◆ Exercise aim
Format the rows from the line that contains "At what coordinates should I click to accomplish: Select row" through the line that contains "Action: (x=1273, y=410)" as a numbered list, one line per item, leaving out any blank lines.

◆ The input
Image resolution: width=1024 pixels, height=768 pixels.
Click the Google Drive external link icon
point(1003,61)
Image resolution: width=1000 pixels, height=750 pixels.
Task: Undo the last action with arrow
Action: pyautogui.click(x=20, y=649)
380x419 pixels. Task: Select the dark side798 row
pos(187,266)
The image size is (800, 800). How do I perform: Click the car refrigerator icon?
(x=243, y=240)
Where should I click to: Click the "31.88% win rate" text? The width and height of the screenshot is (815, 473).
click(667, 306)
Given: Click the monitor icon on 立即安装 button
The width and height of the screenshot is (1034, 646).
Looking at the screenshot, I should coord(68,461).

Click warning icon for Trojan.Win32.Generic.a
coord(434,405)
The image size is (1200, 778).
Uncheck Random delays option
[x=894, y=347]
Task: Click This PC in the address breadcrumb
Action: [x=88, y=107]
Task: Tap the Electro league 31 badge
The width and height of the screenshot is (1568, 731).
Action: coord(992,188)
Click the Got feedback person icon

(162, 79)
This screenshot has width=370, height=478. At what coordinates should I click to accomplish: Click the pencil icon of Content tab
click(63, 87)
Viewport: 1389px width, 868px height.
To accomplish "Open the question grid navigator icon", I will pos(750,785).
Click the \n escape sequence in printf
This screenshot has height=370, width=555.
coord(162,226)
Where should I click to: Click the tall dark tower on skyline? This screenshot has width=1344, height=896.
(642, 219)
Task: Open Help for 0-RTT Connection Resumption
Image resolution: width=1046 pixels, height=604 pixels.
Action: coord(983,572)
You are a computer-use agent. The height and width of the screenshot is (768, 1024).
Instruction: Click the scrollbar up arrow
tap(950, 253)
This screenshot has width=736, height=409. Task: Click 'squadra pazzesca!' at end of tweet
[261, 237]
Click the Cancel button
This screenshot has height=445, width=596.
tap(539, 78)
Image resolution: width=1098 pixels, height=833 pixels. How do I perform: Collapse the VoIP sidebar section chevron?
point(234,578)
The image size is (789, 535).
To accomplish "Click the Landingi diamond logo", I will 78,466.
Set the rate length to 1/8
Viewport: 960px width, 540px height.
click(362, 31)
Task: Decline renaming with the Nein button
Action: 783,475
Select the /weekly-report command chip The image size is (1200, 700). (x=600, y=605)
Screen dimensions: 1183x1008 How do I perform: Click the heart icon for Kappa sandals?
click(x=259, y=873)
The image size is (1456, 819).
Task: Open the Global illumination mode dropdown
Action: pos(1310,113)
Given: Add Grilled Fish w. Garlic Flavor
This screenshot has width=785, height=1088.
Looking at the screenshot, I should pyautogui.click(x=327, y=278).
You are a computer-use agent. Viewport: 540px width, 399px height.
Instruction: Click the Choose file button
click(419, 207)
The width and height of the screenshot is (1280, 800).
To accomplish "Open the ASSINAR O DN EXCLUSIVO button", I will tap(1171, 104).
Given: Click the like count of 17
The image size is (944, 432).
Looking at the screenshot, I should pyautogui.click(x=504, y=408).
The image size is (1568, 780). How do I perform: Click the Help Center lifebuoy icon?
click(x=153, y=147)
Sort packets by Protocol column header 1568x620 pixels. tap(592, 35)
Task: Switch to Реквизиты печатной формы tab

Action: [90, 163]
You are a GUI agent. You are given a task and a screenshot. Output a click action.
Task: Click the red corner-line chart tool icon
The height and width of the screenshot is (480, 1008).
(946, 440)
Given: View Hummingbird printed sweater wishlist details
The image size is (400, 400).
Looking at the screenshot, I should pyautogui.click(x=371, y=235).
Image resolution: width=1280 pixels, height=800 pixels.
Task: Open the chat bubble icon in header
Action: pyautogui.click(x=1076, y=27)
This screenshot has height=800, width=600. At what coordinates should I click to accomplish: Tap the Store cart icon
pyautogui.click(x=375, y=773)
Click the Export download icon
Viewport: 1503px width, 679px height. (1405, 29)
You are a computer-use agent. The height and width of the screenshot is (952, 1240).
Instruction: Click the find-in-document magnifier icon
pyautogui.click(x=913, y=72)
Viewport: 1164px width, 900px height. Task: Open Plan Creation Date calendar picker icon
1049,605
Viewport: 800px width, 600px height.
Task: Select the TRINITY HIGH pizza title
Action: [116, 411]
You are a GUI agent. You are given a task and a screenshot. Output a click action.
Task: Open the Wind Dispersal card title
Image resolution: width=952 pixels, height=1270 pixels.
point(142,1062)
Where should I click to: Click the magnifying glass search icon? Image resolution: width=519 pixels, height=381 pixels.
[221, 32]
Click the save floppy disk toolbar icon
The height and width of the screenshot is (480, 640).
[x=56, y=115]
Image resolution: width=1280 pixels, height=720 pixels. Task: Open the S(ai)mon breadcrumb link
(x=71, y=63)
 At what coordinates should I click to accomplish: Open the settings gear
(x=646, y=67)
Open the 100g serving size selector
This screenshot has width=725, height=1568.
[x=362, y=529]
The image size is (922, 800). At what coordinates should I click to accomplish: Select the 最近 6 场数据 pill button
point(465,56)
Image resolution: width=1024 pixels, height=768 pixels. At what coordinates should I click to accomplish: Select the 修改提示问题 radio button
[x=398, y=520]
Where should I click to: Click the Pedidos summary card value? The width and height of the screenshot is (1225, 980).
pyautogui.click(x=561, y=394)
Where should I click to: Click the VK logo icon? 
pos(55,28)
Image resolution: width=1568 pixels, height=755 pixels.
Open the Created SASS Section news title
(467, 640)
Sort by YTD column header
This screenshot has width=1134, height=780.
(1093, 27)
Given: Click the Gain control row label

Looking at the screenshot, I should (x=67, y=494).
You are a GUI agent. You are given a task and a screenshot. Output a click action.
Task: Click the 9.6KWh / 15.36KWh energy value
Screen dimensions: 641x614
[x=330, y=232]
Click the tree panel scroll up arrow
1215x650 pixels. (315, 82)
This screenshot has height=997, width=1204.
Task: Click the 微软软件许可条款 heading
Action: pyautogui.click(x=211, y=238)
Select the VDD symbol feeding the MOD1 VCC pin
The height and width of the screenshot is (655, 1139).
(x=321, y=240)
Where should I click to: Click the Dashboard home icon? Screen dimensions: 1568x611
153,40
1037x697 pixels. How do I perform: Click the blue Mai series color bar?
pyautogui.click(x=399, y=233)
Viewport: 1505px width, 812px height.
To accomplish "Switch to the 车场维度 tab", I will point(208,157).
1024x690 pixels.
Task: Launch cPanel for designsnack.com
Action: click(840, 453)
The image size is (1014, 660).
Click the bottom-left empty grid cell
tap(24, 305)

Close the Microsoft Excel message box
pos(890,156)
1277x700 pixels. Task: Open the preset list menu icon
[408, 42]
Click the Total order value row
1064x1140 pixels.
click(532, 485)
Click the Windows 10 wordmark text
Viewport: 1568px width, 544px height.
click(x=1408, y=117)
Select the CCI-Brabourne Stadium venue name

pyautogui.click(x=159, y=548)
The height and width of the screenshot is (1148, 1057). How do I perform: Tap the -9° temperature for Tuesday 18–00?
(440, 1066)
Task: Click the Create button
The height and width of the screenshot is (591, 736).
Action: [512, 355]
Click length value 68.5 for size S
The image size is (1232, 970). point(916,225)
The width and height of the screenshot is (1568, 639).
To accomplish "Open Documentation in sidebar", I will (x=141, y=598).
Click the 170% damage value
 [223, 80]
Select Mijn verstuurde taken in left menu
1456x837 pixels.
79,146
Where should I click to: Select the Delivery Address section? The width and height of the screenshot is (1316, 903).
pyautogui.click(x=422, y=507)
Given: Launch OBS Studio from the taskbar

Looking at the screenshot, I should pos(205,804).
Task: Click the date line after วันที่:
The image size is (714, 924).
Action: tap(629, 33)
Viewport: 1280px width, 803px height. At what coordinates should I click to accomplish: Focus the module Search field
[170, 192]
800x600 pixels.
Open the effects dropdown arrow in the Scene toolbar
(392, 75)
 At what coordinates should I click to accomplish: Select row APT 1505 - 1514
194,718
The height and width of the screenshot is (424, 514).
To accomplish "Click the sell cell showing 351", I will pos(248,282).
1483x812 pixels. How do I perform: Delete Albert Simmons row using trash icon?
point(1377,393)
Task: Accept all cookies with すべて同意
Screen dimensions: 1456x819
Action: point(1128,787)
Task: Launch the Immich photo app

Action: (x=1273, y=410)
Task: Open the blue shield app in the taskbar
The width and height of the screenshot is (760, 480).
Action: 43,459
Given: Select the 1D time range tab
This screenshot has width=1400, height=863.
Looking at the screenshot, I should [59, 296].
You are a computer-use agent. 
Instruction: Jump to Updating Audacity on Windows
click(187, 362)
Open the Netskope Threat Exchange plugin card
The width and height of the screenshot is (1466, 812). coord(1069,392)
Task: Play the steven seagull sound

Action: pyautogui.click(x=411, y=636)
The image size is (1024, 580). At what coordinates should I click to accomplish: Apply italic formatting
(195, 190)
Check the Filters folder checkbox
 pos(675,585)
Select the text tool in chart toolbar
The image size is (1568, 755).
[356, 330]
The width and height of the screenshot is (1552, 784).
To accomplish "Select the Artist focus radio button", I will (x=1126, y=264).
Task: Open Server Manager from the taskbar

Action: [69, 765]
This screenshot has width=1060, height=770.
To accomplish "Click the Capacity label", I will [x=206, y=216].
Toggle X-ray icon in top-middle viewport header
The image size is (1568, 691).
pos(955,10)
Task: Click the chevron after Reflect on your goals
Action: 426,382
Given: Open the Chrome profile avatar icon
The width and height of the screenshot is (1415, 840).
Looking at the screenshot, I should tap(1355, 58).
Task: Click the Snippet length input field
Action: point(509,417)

◆ Output below
1.  At what coordinates should I click to accomplish: Select row APT 1505 - 1514
2. 194,718
3. The height and width of the screenshot is (424, 514).
4. To accomplish "Click the sell cell showing 351", I will pos(248,282).
5. 1483x812 pixels. How do I perform: Delete Albert Simmons row using trash icon?
6. point(1377,393)
7. Task: Accept all cookies with すべて同意
8. Screen dimensions: 1456x819
9. Action: point(1128,787)
10. Task: Launch the Immich photo app
11. Action: (x=1273, y=410)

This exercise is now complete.